Fig. 3: Chloroquine, hydroxychloroquine, and azithromycin-induced autophagy depends on TFEB/TFE3 and eIF2α.

A, B Human osteosarcoma U2OS wild type (WT) or TFEB/TFE3 double KO (TF DKO) cells both stably expressing GFP-LC3 were treated with the indicated compounds (torin 1 (TOR; 300 nM), chloroquine (CQ), hydroxychloroquine (HCQ), and azithromycin (AZT; all at 0.1, 0.3, 1, 3, 10, 30 μM)) for 6 h. After fixation, GFP-LC3 dots were analyzed as a proxy for autophagy.
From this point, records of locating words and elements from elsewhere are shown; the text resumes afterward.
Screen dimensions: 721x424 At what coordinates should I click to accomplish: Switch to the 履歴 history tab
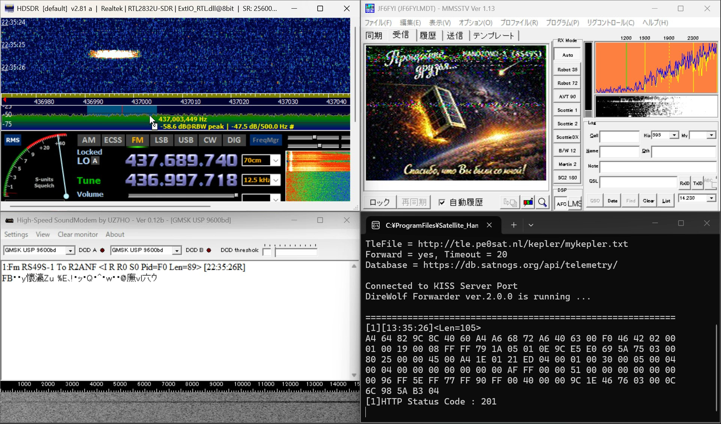[x=428, y=36]
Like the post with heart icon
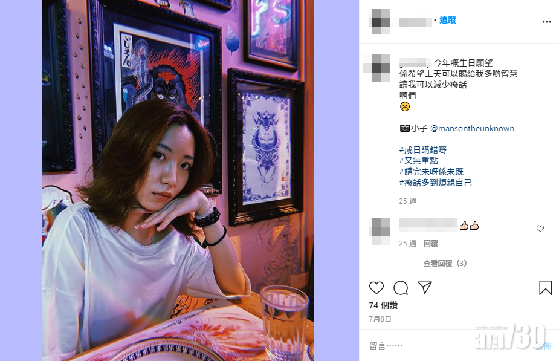The width and height of the screenshot is (559, 361). pyautogui.click(x=376, y=287)
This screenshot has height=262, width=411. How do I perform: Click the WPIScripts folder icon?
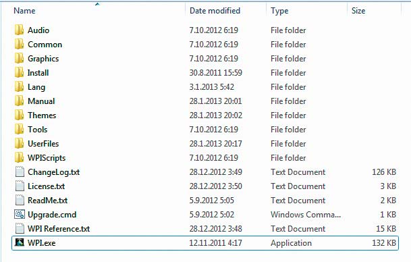(x=19, y=157)
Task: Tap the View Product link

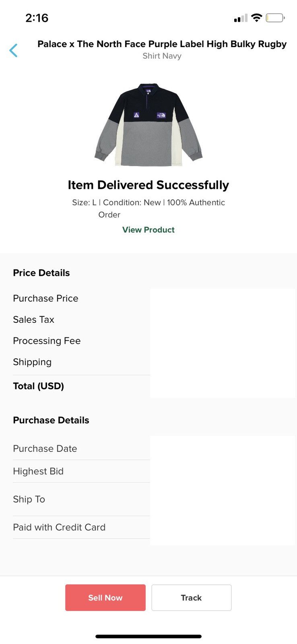Action: (149, 230)
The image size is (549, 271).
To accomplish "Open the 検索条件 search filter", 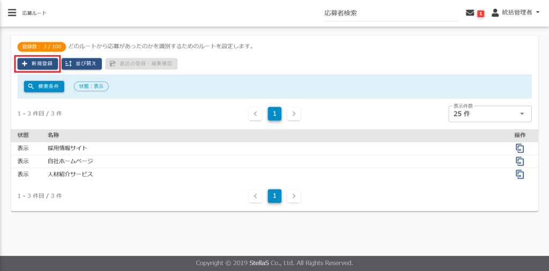I will click(44, 86).
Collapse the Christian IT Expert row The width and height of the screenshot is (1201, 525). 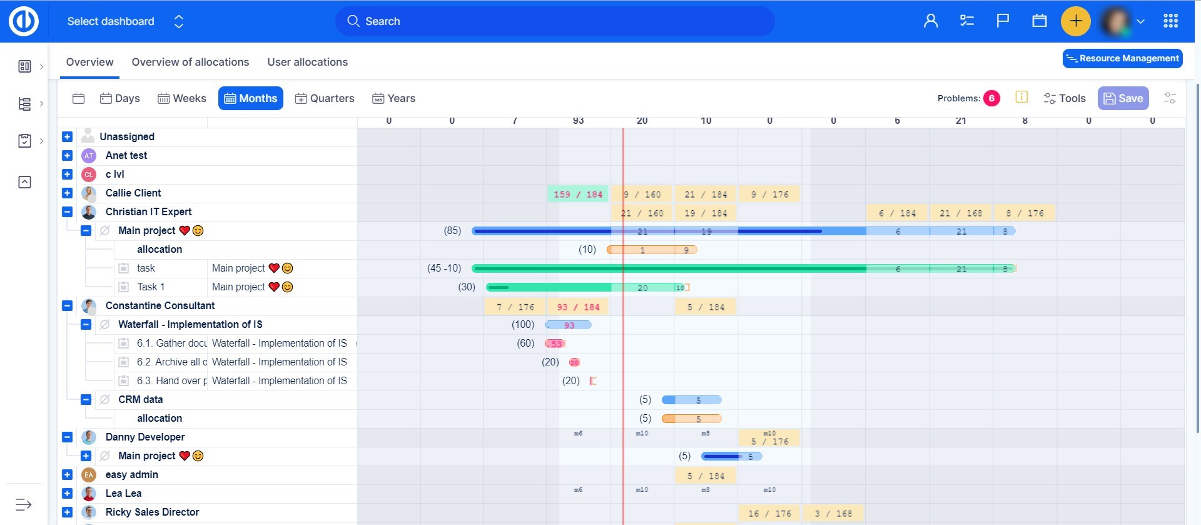tap(68, 212)
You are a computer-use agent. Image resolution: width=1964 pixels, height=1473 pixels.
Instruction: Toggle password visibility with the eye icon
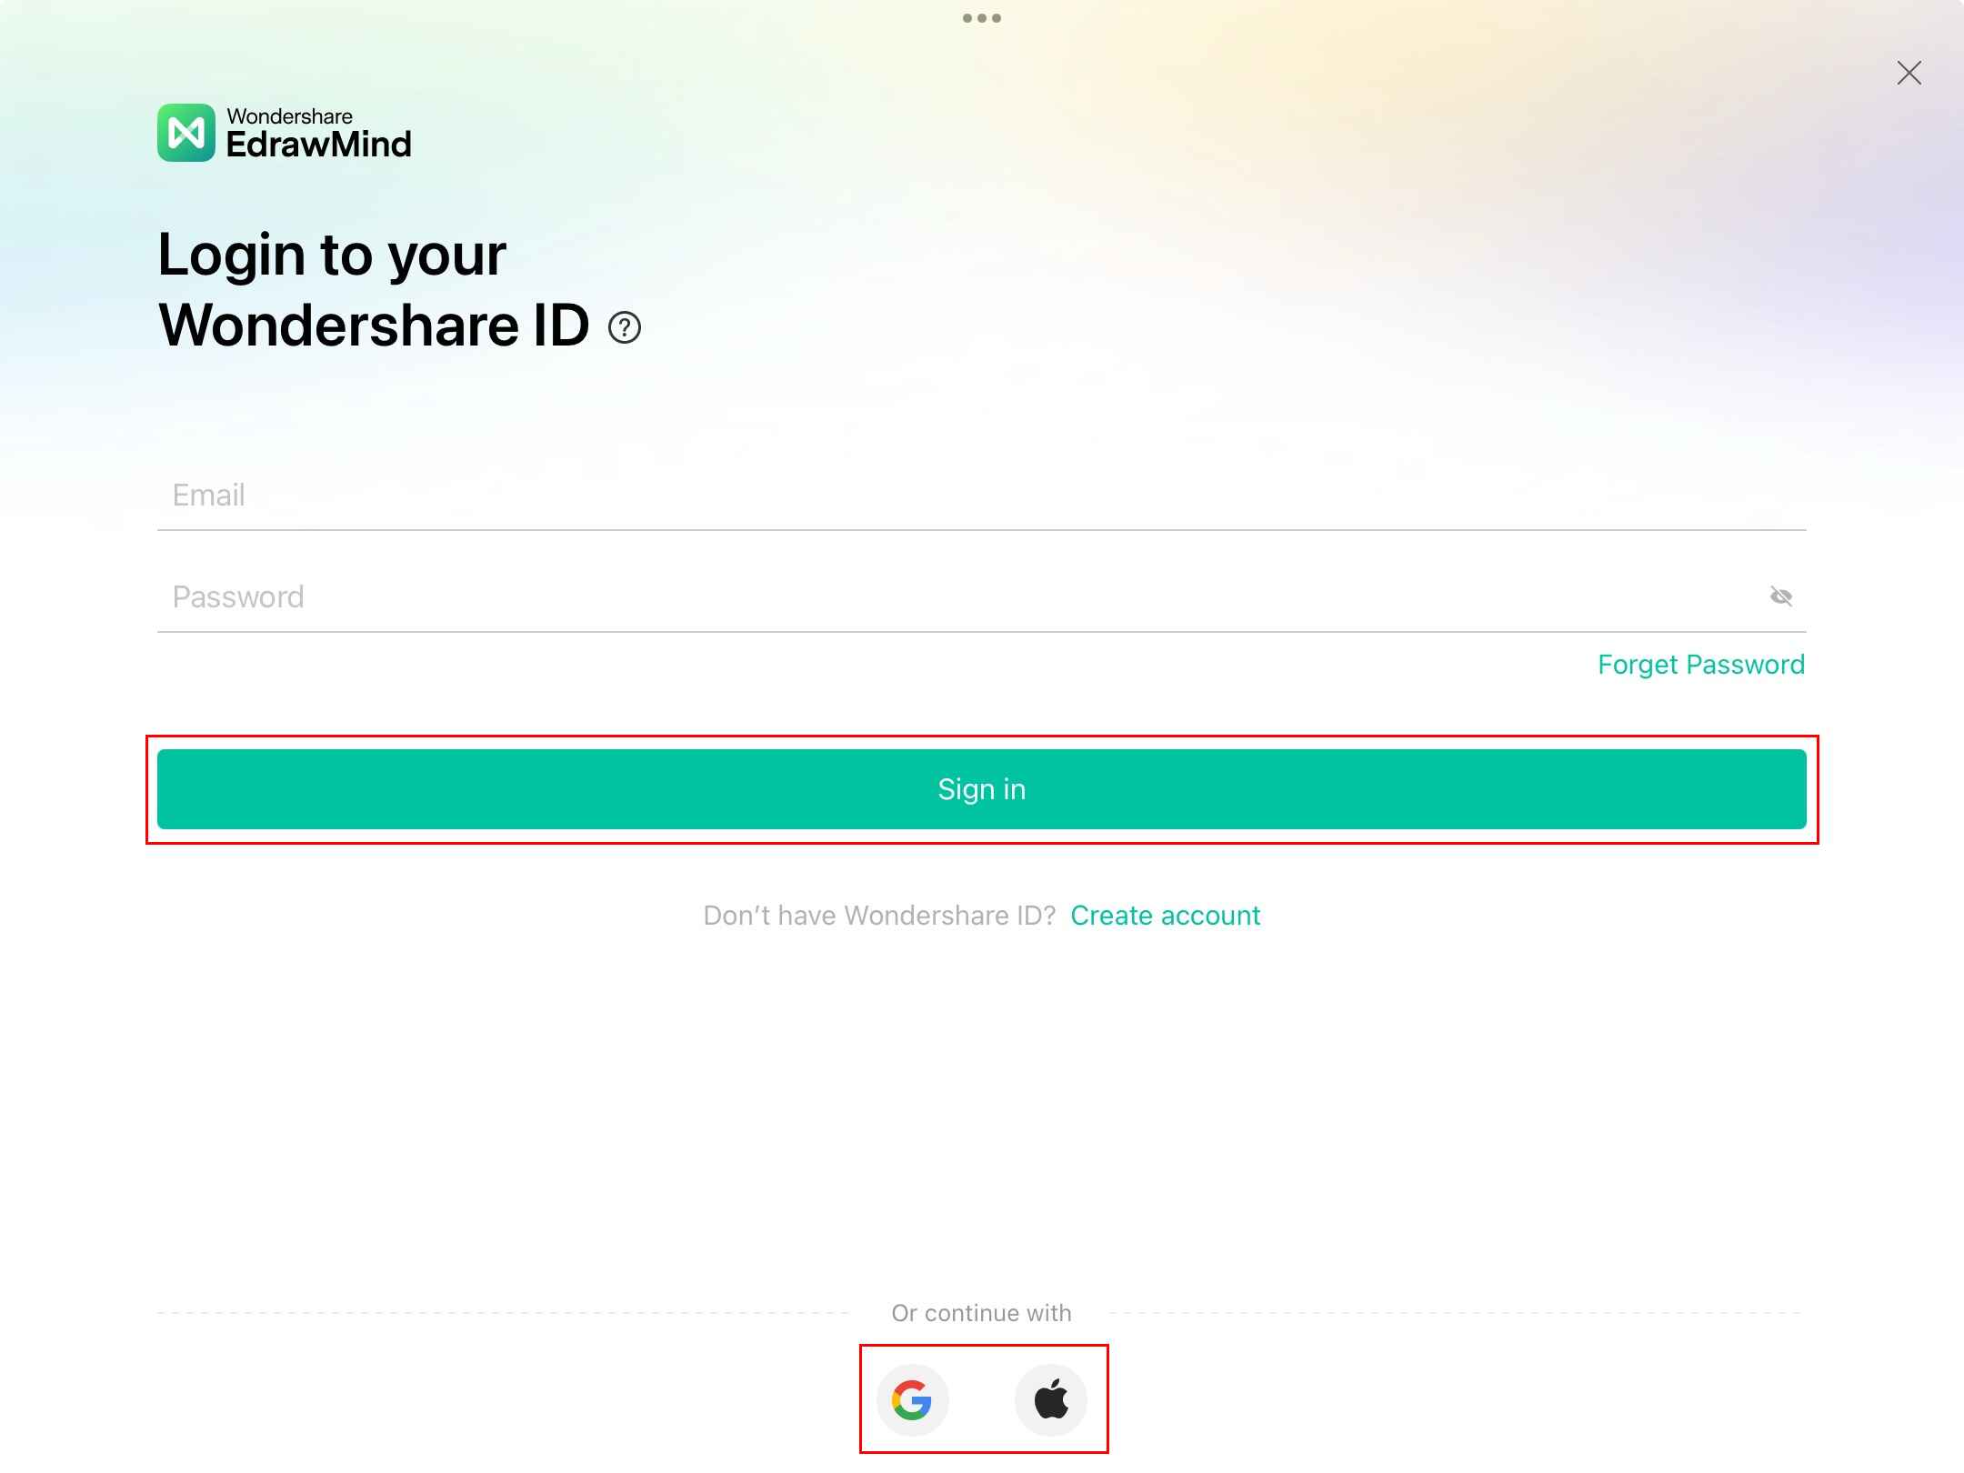pos(1781,596)
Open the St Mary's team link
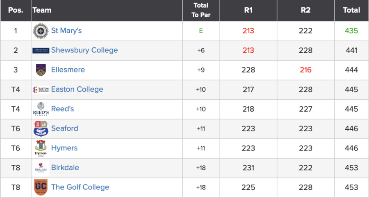Image resolution: width=369 pixels, height=198 pixels. (66, 31)
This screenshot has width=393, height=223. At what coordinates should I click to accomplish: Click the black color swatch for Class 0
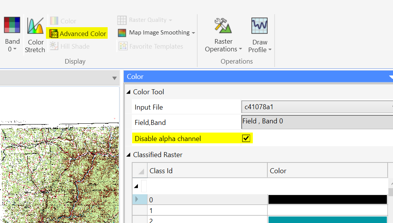click(328, 199)
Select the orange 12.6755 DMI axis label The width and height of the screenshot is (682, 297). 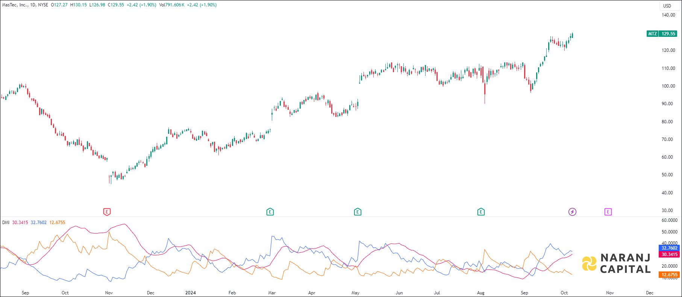click(669, 275)
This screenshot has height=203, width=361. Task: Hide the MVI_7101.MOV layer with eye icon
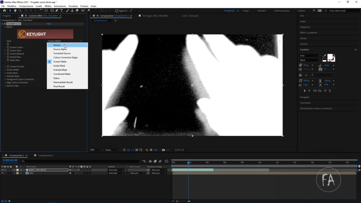point(2,170)
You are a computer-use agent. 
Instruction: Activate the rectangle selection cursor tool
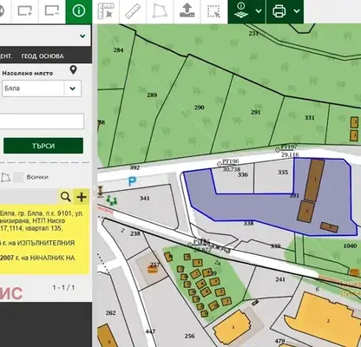coord(214,11)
Representative images are depicted in A (AZT, CQ, and HCQ, 30 µM) and normalized data are shown as bar chart in B. Data are means ± SD of four replicates (**P < 0.01, ***P < 0.001 vs. WT; Student’s t-test). C, D U2OS WT or PeIF2α S51A knockin cells both expressing RFP-LC3 were treated as indicated with TOR (300 nM), bafilomycin A1 (BafA1, 100 nM), CQ, HCQ, and AZT (all at 10, 20, 40 μM) for 6 h. After fixation, RFP-LC3 dots were analyzed by fluorescent microscopy. Representative images are shown in C (AZT, CQ, and HCQ, 40 µM) and normalized data are quantitated as a bar plot in D. Data are means ± SD of four replicates (**P < 0.01, ***P < 0.001 vs. WT; Student’s t-test). Scale bars equal 10 μm.